There’s people who think using a database as a queue is bad, but if you keep pressing then for tangible reasons, it usually turns out to be emotional …… they just don’t like the idea.
Next time someone says it’s a bad idea, keep pressing for real answers, not emotion.
There is a lot of ignorance around all topics but in technology it seems to be more pronounced if only because I have personal and professional interest. I felt inclined to support 10x0five in his statement as my own experiences are identical as it relates to storing files in a database. There were, and likely still are, those that proclaim over and over to never store serially linked chunked data in a database, aka files, yet after building and proving a model in production long before today's tech that stance has seemed to change. The benefits far outweigh the costs when having everything in a database which is comparable in today's uptake of putting everything under version control. Fear not what others judge about your ideas as this should just be more motivation to "press for real answers" proving yourself correct.
You don’t even need a database to implement an effective queueing mechanism.
Linux file move is atomic, which means file system based queues are perfectly viable.

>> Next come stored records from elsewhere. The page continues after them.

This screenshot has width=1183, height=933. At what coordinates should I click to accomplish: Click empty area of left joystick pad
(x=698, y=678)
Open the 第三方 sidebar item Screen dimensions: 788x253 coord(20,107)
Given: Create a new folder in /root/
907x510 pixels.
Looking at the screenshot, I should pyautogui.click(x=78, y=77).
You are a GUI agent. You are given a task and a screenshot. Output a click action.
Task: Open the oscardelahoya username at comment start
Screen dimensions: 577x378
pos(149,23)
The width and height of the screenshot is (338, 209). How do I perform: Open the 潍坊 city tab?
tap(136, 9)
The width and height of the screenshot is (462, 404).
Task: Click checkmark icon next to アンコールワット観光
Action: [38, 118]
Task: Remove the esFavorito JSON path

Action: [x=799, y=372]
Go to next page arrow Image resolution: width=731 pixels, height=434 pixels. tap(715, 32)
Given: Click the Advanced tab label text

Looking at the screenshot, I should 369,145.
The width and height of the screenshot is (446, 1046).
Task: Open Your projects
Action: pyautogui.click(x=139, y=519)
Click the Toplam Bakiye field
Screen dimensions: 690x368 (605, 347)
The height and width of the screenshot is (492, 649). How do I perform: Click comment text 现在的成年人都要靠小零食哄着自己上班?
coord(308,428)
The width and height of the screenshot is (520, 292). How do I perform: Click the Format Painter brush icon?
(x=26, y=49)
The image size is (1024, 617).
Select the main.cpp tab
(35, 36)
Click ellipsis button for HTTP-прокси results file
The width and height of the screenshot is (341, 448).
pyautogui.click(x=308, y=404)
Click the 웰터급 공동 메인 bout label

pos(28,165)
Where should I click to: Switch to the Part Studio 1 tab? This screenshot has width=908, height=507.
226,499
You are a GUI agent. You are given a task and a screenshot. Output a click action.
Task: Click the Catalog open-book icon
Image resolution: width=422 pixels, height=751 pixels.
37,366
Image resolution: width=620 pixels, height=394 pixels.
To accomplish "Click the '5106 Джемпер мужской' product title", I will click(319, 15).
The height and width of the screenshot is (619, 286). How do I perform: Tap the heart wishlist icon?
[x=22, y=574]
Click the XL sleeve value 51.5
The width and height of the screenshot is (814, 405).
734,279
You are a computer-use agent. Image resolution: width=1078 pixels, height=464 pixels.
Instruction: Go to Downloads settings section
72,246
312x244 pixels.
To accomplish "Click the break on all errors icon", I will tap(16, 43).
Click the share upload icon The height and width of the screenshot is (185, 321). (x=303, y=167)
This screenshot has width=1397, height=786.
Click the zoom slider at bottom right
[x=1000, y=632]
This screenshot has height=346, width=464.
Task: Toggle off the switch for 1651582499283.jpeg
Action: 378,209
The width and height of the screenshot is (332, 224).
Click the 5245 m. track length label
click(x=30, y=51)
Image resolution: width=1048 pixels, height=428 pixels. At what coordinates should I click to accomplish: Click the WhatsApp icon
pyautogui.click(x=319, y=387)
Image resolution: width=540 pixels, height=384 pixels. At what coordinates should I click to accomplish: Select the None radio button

Just save one message per file. Move the file to a different directory when it changes state.
I built a prototype queue around this mechanism. Performance was bound to the disks ability to create small files, around 30,000 messages per second.
This sort of performance rivals some of much more sophisticated and complex queuing systems, but has zero configuration.
It has complex failure modes though, unless you're not at all concerned about what happens if the program crashes, power goes out, file gets corrupted, etc.
It's surprisingly difficult to write something that stores changing data on disk correctly and durably.
If you mean they have to solve the same problems with very careful design and programming, yes. It's non trivial. Even Postrgres had a correctness issue around fsync for nearly twenty years.
If you roll your own, that's very hard to get right. I wouldn't have confidence in such a system that I've built myself.
There is a Go port of Que but you can also easily port it to any language you like. I have a currently non-OSS implementation in Rust that I might OSS someday when I have time to clean it up.